37 Commits

Author SHA1 Message Date
Lakshmi Narayanan Sreethar
9cb766f929 db/config: introduce new config parameter compaction_max_shares
Add support for the new configuration parameter `compaction_max_shares`,
and update the compaction manager to pass it down to the compaction
controller when it changes. The shares allocated to compaction jobs will
be limited by this new parameter.

Fixes #9431

Signed-off-by: Lakshmi Narayanan Sreethar <lakshmi.sreethar@scylladb.com>
2025-11-24 12:52:29 -03:00
Lakshmi Narayanan Sreethar
f2b0489d8c compaction_controller: add configurable maximum shares
Add a `max_shares` constructor parameter to compaction_controller to
allow configuring the maximum output of the control points at
construction time. The constructor now calls `set_max_shares()` with the
provided max_shares value. The subsequent commits will wire this value
to a new configuration option.

Signed-off-by: Lakshmi Narayanan Sreethar <lakshmi.sreethar@scylladb.com>
2025-11-24 11:43:24 -03:00
Lakshmi Narayanan Sreethar
853811be90 compaction_controller: introduce set_max_shares()
Add a method to dynamically adjust the maximum output of control points
in the compaction controller. This is required for supporting runtime
configuration of the maximum shares allocated to the compaction process
by the controller.

Signed-off-by: Lakshmi Narayanan Sreethar <lakshmi.sreethar@scylladb.com>
Signed-off-by: Raphael S. Carvalho <raphaelsc@scylladb.com>
2025-11-24 11:43:20 -03:00
Avi Kivity
f3eade2f62 treewide: relicense to ScyllaDB-Source-Available-1.0
Drop the AGPL license in favor of a source-available license.
See the blog post [1] for details.

[1] https://www.scylladb.com/2024/12/18/why-were-moving-to-a-source-available-license/
2024-12-18 17:45:13 +02:00
Kefu Chai
db9e314965 treewide: apply codespell to the comments in source code
for less spelling errors in comment.

Signed-off-by: Kefu Chai <kefu.chai@scylladb.com>

Closes scylladb/scylladb#16408
2023-12-20 10:25:03 +02:00
Pavel Emelyanov
5412c7947a backlog_controller: Unwrap scheduling_group
Some time ago (997a34bf8c) the backlog
controller was generalized to maintain some scheduling group. Back then
the group was the pair of seastar::scheduling_group and
seastar::io_priority_class. Now the latter is gone, so the controller's
notion of what sched group is can be relaxed.

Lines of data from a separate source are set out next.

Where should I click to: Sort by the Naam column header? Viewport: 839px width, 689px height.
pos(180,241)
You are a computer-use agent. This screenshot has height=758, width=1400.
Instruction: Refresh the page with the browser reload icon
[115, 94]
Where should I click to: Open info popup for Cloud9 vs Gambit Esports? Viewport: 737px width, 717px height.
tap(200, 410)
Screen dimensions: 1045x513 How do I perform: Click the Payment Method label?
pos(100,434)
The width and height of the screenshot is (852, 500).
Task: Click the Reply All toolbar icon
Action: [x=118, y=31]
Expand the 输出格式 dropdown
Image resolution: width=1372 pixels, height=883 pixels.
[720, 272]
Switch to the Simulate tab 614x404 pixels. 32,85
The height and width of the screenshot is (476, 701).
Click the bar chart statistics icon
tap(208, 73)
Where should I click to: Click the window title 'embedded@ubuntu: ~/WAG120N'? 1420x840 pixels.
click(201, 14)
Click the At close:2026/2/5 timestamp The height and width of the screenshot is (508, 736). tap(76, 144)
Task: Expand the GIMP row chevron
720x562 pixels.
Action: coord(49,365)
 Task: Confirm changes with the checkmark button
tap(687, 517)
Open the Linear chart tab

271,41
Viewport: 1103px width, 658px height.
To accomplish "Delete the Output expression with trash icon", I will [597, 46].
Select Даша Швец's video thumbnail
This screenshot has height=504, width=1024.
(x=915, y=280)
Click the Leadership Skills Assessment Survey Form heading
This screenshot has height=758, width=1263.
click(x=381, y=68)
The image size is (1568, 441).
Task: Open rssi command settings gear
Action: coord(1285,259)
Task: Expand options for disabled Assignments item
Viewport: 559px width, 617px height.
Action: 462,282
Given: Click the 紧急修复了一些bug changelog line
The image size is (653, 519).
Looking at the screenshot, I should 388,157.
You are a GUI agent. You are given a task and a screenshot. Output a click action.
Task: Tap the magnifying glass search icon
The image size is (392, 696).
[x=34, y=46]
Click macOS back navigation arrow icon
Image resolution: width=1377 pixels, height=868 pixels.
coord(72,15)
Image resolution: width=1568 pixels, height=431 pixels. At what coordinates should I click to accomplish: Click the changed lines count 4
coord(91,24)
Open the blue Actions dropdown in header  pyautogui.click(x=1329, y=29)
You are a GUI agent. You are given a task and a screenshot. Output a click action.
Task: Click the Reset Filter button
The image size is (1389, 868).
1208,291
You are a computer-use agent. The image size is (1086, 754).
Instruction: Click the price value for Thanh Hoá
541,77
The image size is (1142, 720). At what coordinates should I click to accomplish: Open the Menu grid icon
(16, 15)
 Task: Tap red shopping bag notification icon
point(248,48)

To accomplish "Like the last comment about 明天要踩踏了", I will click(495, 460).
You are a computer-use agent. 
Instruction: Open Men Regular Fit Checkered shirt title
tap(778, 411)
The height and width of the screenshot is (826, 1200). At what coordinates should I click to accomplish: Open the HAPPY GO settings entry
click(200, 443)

Signed-off-by: Pavel Emelyanov <xemul@scylladb.com>

Closes #14266
2023-06-16 12:02:14 +03:00
Pavel Emelyanov
66e43912d6 code: Switch to seastar API level 7
In that level no io_priority_class-es exist. Instead, all the IO happens
in the context of current sched-group. File API no longer accepts prio
class argument (and makes io_intent arg mandatory to impls).

So the change consists of
- removing all usage of io_priority_class
- patching file_impl's inheritants to updated API
- priority manager goes away altogether
- IO bandwidth update is performed on respective sched group
- tune-up scylla-gdb.py io_queues command

The first change is huge and was made semi-autimatically by:
- grep io_priority_class | default_priority_class
- remove all calls, found methods' args and class' fields

Patching file_impl-s is smaller, but also mechanical:
- replace io_priority_class& argument with io_intent* one
- pass intent to lower file (if applicatble)

Dropping the priority manager is:
- git-rm .cc and .hh
- sed out all the #include-s
- fix configure.py and cmakefile

The scylla-gdb.py update is a bit hairry -- it needs to use task queues
list for IO classes names and shares, but to detect it should it checks
for the "commitlog" group is present.

Signed-off-by: Pavel Emelyanov <xemul@scylladb.com>

Closes #13963
2023-06-06 13:29:16 +03:00
Benny Halevy
774a10017c backlog_controller: destroy _update_timer before _current_backlog
The _update_timer callback calls adjust() that
depends on _current_backlog and currently, _current_backlog is
destroyed before _update_timer.

This is benign since there are no preemption points in
the destructor, but it's more correct and elegant
to destroy the timer first, before other members it depends on.

Fixes #14056

Signed-off-by: Benny Halevy <bhalevy@scylladb.com>

Closes #14057
2023-05-29 23:03:24 +03:00
Benny Halevy
c9a9720247 backlog_controller: keep scheduling_group by value
There is no need to keep a mutable reference to the
scheduling_group passed at construction time since
setting / updating shares is using the schedulig_group /
io_priority_class id as a handle, and the id itself is never
changed by the backlog_controller.

Note that the class names are misleading, in hind sight,
they would better be called scheduling_group_id
and io_priority_class_id, respectively.

Signed-off-by: Benny Halevy <bhalevy@scylladb.com>
2022-08-02 07:38:40 +03:00
Benny Halevy
78ad1c70a2 backlog_controller: scheduling_group: keep io_priority_class by value
Exactly like the cpu scheduling_group, io_priority_class
contains the class id, which is a handle to the io_priority_class
and so can be kept by value, rather than by reference,
and be safely copied around.

Signed-off-by: Benny Halevy <bhalevy@scylladb.com>
2022-08-02 07:38:40 +03:00
Benny Halevy
450ecd60c6 backlog_controller: scheduling_group: define default member initializers
To prepare for the next patch, implement default initialization
of the scheduling_group and io_priority_class, to the default values.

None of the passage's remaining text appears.